Tasks to carry out:
A. Repeat the text on obstacles to equality in organizations word for word, starting with "Lack of awareness" and going on through "be carried out.".
B. According to the text on obstacles to equality in organizations, which two kinds of equality become hard to maintain together in a society marked by diversity?

Excerpt:
******************************

Lack of awareness of the laws being executed can lead to poor implementation by organization and the managers. Poor implementation can also be attributed to the presences of "deeply ingrained negative attitudes and gender stereotypes, which cannot be uprooted through legislation alone." (Spehar, 2011) Limited implementation can happen due to the development of bureaucratic responses that focus only to comply with the duty rather than removing the inequality in question.

Lack of support

Managing equality in the Organization cannot be carried out by the Organization and managers alone. In addition, with the lack of support from the Government, weak equal treatment bodies, shortcomings in judiciary together with the lack of support from the Organization itself, where there are no consensus, no single position being defended or attacked; it is difficult for equality policies to be carried out.

Lack of clarity

The lack of clarity can lead to confusion among the employee. If the Organization does not successfully and clearly communicate their equality policies or the definitions of equality, and without the proper identification of what kind of equality is desirable, equality of whom - all of humanity or members of particular political society - it can bring the whole equality agenda into disrepute. The lack of general agreement of equality can cause employee to be uninterested in equality within their communities.

Religion and Beliefs

Many religion and beliefs exist in an Organization for e.g. Christianity, Buddhist, Jewish, Communism, Marxism, and Socialism. Although some may understand religion in a more communal and cultural way, there are others that are not particularly agreeable to the idea of equality. Some religion might be hostile to equality on grounds of sex and sexual orientations, believing that men should enjoy headship over women, homosexuality is sinful. (Vickers, 2011) This can be problematic as well. Discrimination or disadvantage can be experienced regardless of individual beliefs, because of group identity18. (Vickers, 2011)

Different values in equality

S. Temkin (2011) stated that "many argue for equality - and in so doing think of themselves as opposing non-egalitarianism - because they favour significant redistribution from the better- to worst off. The reasons they have for favouring such redistribution vary markedly, and may have nothing to do with a concern for equality itself." Managers can get confused with the meaning of equality and therefore think that the action they carry out will be beneficial to the employees where in actual fact, they might be doing the wrong thing.

Lack of proper training

The types of training method taught will affect the way managers react in situations. They might be unaware of the complexity of the issue and are uncertain on how to deal with it as they may not be trained using a variety of situations.

Population Size

The size of the population affected by the policy of equality matters due to the fact that more parties involve means more attention needs to be given to each individual. A complete equality is difficult to attain in a society that is marked by diversity is that people in such a society come attached to groups. This can result in difficulty to maintain both individual equality and group equality. (Kukathas, 2002)

Lack of positive messages from senior level within the authority

Even if the Organization has a policy on equality, it would be deem useless if there is no positive influence from the senior management with positive commitment to equality in practice.

Culture of Organization

Different Organization has different cultures. These cultures will affect how equality is being implemented internally. Is the Organization culture a heavily masculine workplace culture or feminine collaboration culture? This can have an effect on some managers that are genuinely interested in becoming more equal with the other groups in society, but are hampered by its very nature of 'cultural structure'.

Presence of Diversity

Diversity presents a serious problem for equality. The existence of diversity is not only inescapable, but also reflective of the fact that people pursue the good life collectively but in different ways, not all of which value equality in the same way, or at all. If diversity is to be accepted, then equality must be abandoned as the situation might become too complex. (Kukathas, 2002)

******************************

Raw data:
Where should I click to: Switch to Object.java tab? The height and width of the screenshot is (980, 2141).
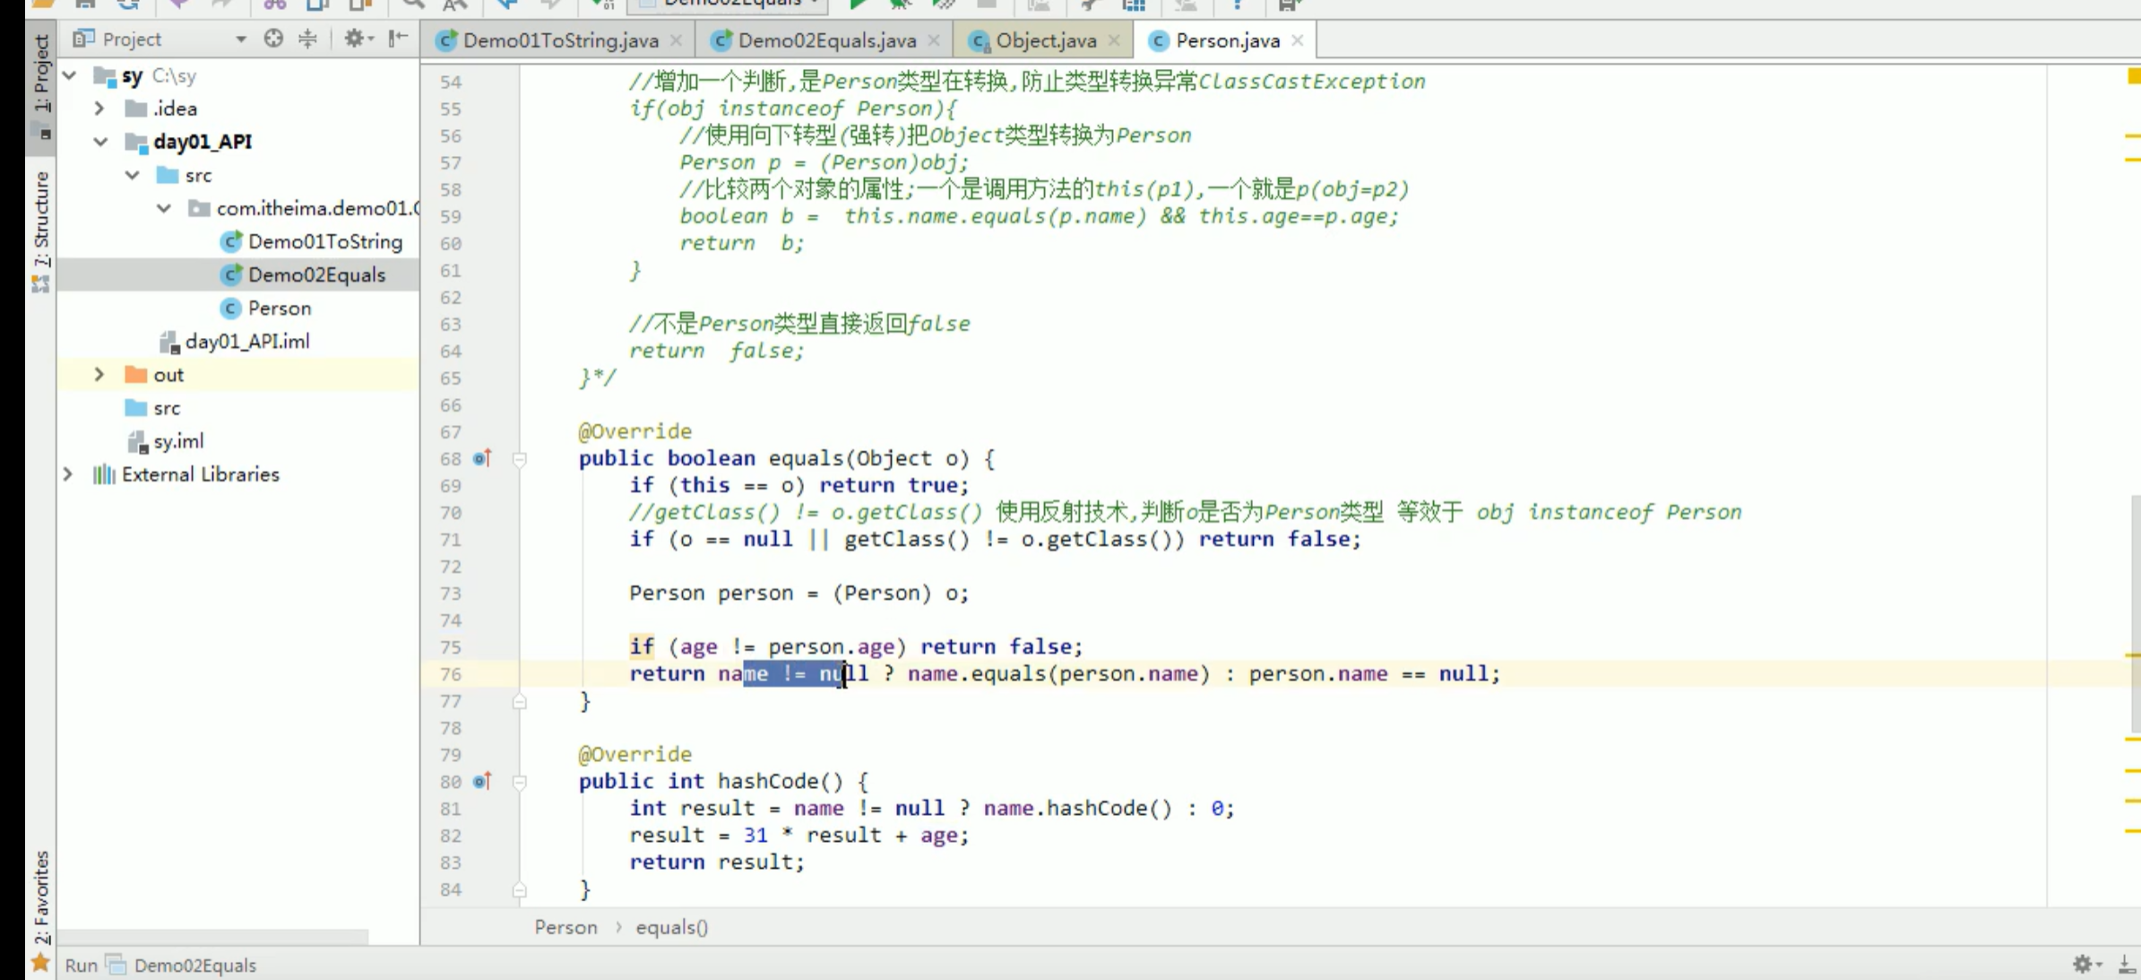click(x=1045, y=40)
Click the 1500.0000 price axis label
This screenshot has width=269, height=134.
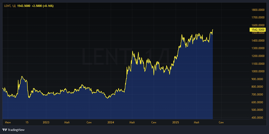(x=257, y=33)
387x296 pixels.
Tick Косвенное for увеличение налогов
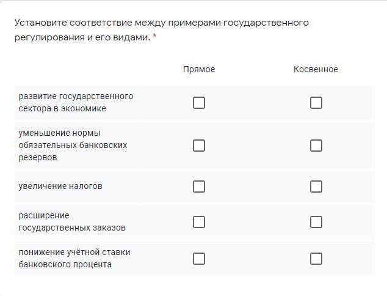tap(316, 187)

******************************

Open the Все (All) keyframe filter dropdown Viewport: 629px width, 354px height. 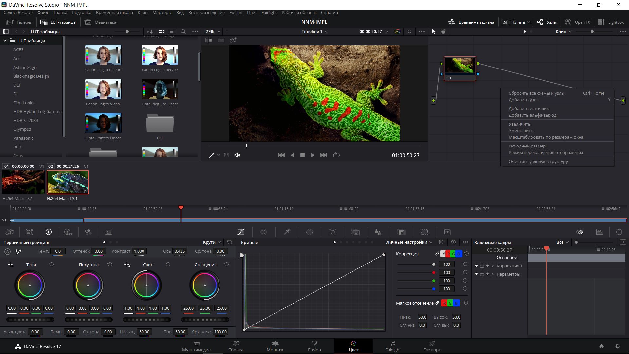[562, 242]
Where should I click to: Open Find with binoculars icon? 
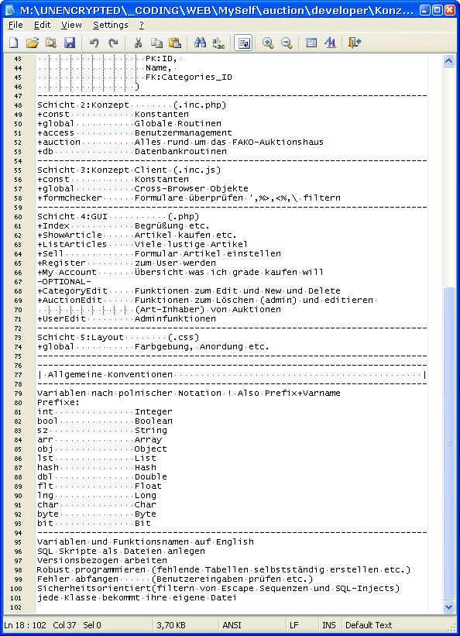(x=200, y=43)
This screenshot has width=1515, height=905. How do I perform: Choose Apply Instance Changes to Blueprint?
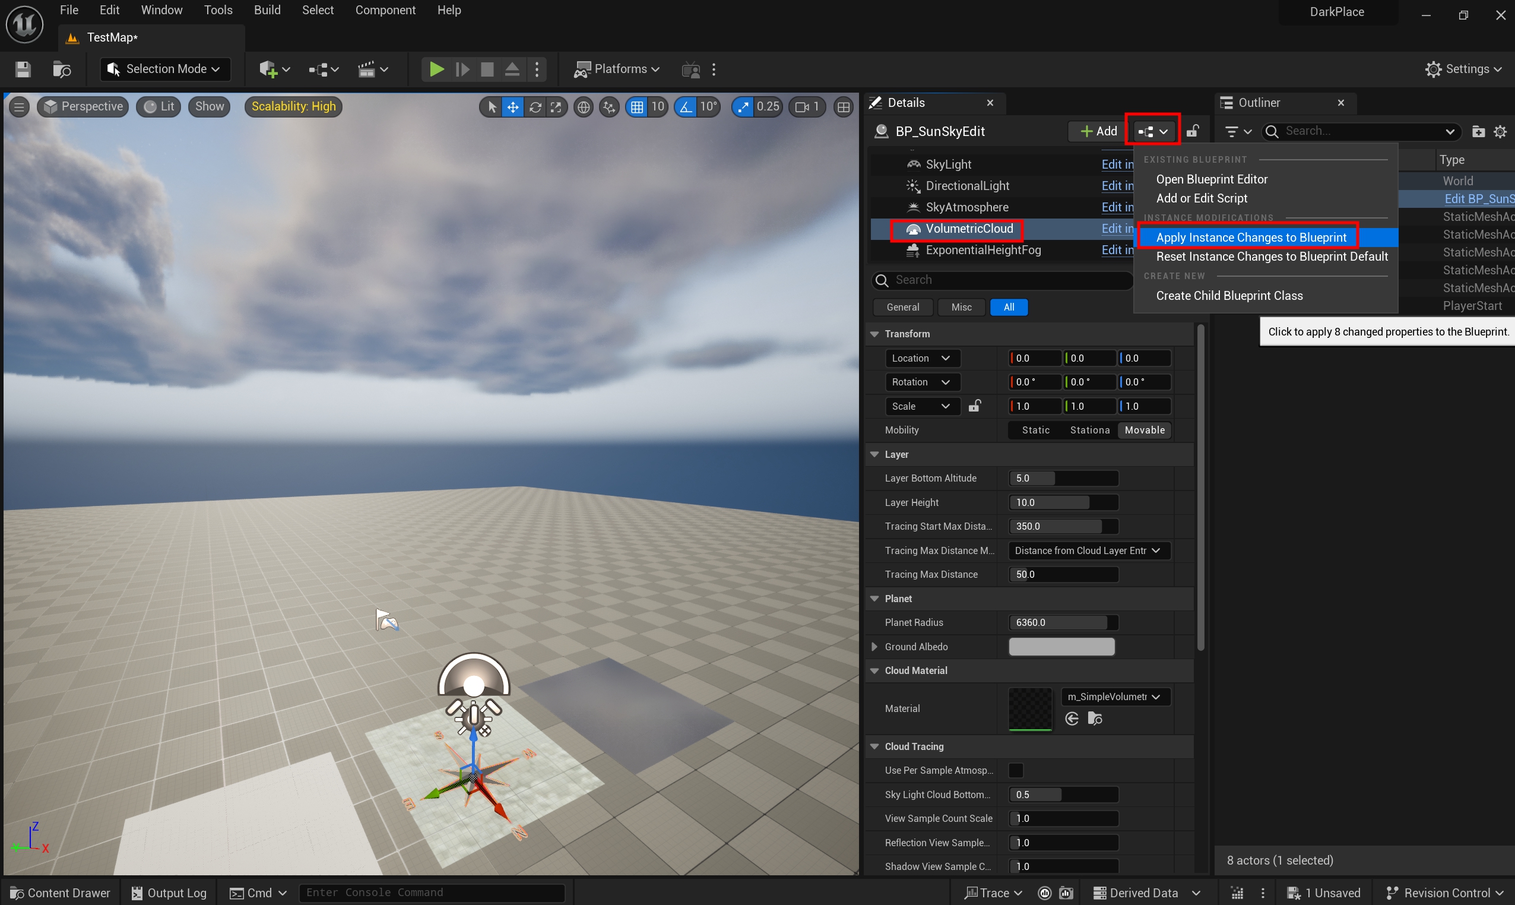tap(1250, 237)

******************************

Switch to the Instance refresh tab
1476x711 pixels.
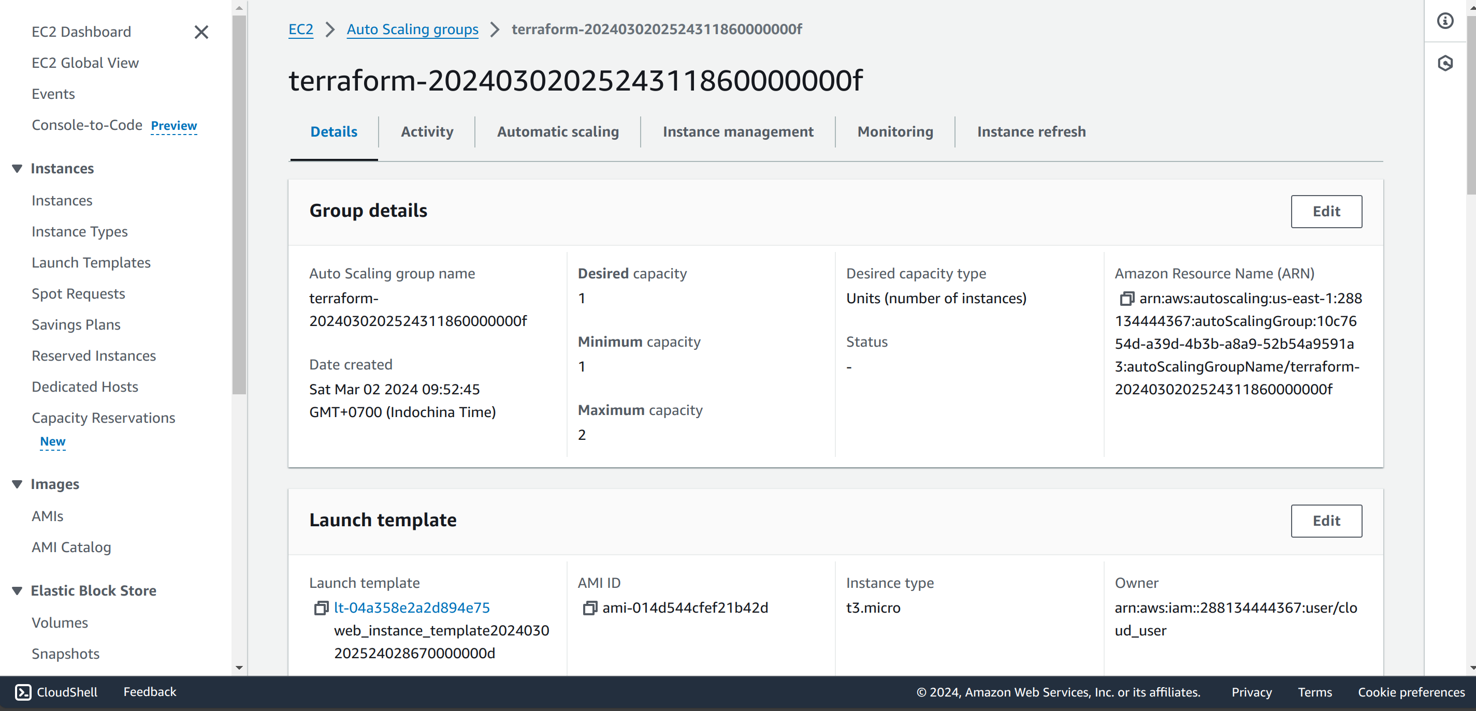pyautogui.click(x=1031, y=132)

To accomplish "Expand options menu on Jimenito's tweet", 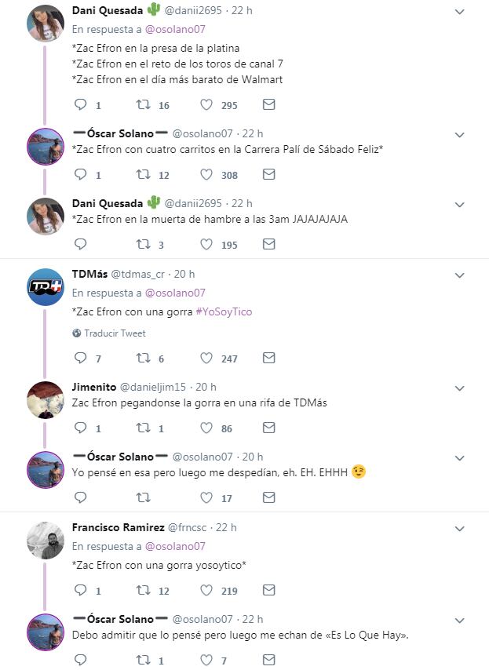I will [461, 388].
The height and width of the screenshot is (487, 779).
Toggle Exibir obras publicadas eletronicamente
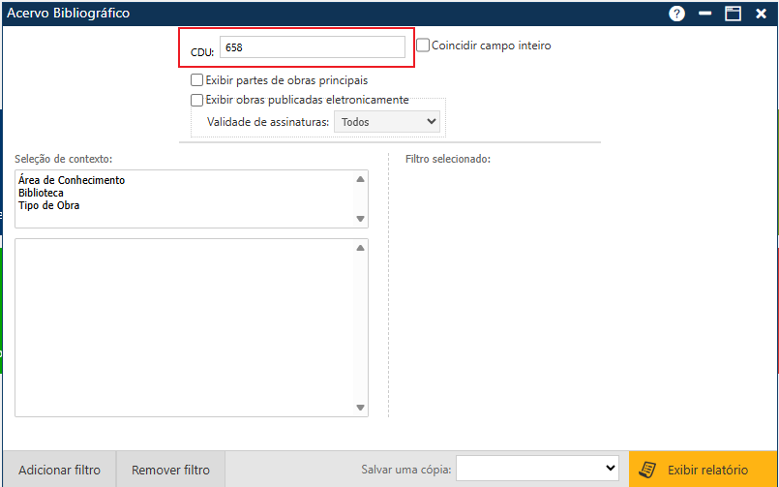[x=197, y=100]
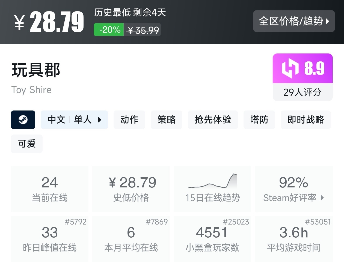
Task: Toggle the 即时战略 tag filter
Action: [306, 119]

******************************

Answers by task:
A.
Lack of awareness of the laws being executed can lead to poor implementation by organization and the managers. Poor implementation can also be attributed to the presences of "deeply ingrained negative attitudes and gender stereotypes, which cannot be uprooted through legislation alone." (Spehar, 2011) Limited implementation can happen due to the development of bureaucratic responses that focus only to comply with the duty rather than removing the inequality in question.

Lack of support

Managing equality in the Organization cannot be carried out by the Organization and managers alone. In addition, with the lack of support from the Government, weak equal treatment bodies, shortcomings in judiciary together with the lack of support from the Organization itself, where there are no consensus, no single position being defended or attacked; it is difficult for equality policies to be carried out.

B. Individual equality and group equality.